Top of DOCUMENT EXCERPT
Saturday, April 23, 2011

Happy Birthday, Cherub {part one}

I so vividly remember, 
and often in happiness think of 
...the day you were born.

Giving birth to you gave me the courage to believe in myself as a Mother again.
It has been the single most empowering experience of my life thus far. 
Before you came, I was doubting my patience, my talent, and my worst of all my intuition -as a mother.

I love your sister very much, but birthing her took something from me in a big way.

It left my spirit broken and my heart heavy in a way that I couldn't heal on my own.

Even in my most joyous and special moments with her, 
and gratefully she and I have had many,
something always tugged me downward from within.
An inner demon, whispering, "you shouldn't enjoy this, 
you don't deserve to feel the warmth of this child's love."

I felt like no matter what I did for her, I would never be able to make up for the fact that I thought I had failed her and I both.

When you were living and growing in my belly, 
I knew I didn't want to do things that same way when I brought you here.
I set out to learn about natural childbirth, 
since choosing the medical model the first time around had failed me horribly.

Your father made us atrociously late to the one time class at the closest hospital, 
and in my hormonal state I set out to punish him.
I arbitrarily chose hypnobirthing, 
solely because it was a really long, weekly class, with lots of reading for the father. 

Choosing that class actually turned out to be a the biggest unexpected blessing,
and a treasured date night.
I learned to trust my body, to trust your father, and to trust you
I learned to give the body, 
and the processes God gave it, 
the power to do their jobs,
without letting the fear of uncertainty interfere.

In a hospital, 
under the care of a nurse who rubbed my feet and kept the doctor informed about my way of birthing, 
a doula who talked me through and reminded me of my authority,
and best of all your father who never left my side,
I labored peacefully and intently.
In my own clothing, with no needles in my arm 
or intrusive hands checking your passageway every hour,
I let you set your pace.
At times it was intense, but never unbearable.

As I sat in the warm water of the bath tub I could sense it was almost time and, as per "hospital policy", I left the bath knowing if I waited longer it might be too late.

My hips ached with increasing severity and so I allowed the nurse to examine me. 
She said that you were ready to come out but your head was a tad askew and when I tensed my muscles in pain I was preventing you from getting through.
My doula said "to heck with what the hospital wants, if you get back in the bath it will take the pressure off and she will be able to straighten out."
I knew that was best for you so I did it. 
It took away that horrible pressure and at one point I fell asleep hunched over with my head on the side of the bath tub.

A little time elapsed and then...
All of a sudden a surge of adrenaline woke me from my sleep and it hit me...
She's coming. Now. 

I couldn't tell you what I was doing at that point, all I knew was that 
I _ was _ doing _ it, 
no matter who may not have wanted me to do it right there.
The doctor popped into the bathroom a few short minutes later just as you were arriving.
He introduced himself literally as the first of you was coming out of me.
Bottom of DOCUMENT EXCERPT
__WHAT YOU SHOULD DO__:
Copy the birth story again from the words "I arbitrarily chose" through "treasured date night.", substituting "cherished" for "treasured".
Top of PROVIDED RECORDS
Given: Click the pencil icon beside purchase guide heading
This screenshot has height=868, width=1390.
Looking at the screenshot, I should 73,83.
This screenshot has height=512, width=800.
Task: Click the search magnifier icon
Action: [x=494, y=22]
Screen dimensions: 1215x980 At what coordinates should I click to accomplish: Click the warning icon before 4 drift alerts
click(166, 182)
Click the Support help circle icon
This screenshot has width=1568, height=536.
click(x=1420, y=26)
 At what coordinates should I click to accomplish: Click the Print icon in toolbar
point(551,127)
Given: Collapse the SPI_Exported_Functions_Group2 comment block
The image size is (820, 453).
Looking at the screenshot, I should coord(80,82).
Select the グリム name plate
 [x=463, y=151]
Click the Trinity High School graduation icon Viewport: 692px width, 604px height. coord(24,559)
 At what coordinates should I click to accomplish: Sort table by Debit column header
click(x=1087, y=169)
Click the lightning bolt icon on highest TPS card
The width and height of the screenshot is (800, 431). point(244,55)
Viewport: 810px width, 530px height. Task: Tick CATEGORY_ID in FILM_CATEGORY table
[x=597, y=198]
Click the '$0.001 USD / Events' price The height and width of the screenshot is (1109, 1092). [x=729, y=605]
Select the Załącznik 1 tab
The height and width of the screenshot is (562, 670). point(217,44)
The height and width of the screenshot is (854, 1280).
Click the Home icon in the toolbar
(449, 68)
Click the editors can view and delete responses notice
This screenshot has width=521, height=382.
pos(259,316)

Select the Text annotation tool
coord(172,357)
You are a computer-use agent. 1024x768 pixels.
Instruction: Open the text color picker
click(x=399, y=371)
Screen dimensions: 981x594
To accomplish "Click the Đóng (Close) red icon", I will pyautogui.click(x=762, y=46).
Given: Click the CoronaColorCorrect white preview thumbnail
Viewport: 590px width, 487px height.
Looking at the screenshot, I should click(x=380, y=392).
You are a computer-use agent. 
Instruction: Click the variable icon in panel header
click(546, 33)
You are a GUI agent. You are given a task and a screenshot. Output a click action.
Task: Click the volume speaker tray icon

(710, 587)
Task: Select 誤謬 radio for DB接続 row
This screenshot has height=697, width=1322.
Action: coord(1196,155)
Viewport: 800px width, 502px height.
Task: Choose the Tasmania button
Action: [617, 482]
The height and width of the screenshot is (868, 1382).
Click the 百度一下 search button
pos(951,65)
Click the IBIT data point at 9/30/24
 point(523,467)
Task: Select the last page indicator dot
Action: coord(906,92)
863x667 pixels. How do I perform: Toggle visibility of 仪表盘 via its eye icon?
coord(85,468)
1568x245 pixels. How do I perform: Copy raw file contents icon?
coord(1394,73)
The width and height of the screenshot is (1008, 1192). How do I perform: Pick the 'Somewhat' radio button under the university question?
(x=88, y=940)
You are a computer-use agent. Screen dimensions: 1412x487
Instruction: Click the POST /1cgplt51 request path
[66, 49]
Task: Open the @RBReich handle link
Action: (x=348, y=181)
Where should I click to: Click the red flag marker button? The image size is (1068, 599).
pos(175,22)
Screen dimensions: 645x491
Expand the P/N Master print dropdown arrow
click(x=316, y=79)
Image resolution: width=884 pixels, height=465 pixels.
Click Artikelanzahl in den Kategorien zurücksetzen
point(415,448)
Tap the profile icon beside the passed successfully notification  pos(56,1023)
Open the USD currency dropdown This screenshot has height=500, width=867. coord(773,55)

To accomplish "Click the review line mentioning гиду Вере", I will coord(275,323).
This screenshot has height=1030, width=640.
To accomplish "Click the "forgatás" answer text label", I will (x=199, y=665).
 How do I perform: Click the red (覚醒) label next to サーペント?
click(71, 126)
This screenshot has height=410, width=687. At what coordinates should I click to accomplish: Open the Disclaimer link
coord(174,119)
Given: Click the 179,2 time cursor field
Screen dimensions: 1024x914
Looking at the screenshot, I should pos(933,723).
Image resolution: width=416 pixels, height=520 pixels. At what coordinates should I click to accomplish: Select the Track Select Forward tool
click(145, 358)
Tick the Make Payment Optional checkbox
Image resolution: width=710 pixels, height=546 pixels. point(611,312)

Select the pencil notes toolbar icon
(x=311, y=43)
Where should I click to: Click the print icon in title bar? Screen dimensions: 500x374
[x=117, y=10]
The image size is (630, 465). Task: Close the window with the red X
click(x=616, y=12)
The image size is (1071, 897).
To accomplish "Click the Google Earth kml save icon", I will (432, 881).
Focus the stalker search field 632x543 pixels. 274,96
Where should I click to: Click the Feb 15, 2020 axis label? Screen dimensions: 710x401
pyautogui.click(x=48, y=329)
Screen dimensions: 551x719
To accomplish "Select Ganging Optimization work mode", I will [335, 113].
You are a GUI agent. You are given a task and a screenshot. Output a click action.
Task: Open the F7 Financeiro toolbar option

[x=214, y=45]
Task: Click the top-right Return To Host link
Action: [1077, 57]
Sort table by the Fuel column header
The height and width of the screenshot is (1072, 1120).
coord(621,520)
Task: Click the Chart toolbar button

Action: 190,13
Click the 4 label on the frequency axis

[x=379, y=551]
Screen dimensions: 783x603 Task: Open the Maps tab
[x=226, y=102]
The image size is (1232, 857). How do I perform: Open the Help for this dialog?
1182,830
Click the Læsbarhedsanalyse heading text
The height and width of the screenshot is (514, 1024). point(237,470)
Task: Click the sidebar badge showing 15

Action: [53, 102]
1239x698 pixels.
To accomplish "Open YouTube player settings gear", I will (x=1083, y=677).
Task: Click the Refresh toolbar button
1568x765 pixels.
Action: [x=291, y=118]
Bottom of PROVIDED RECORDS
__ANSWER TO THIS PROBLEM__:
I arbitrarily chose hypnobirthing, 
solely because it was a really long, weekly class, with lots of reading for the father. 

Choosing that class actually turned out to be a the biggest unexpected blessing,
and a cherished date night.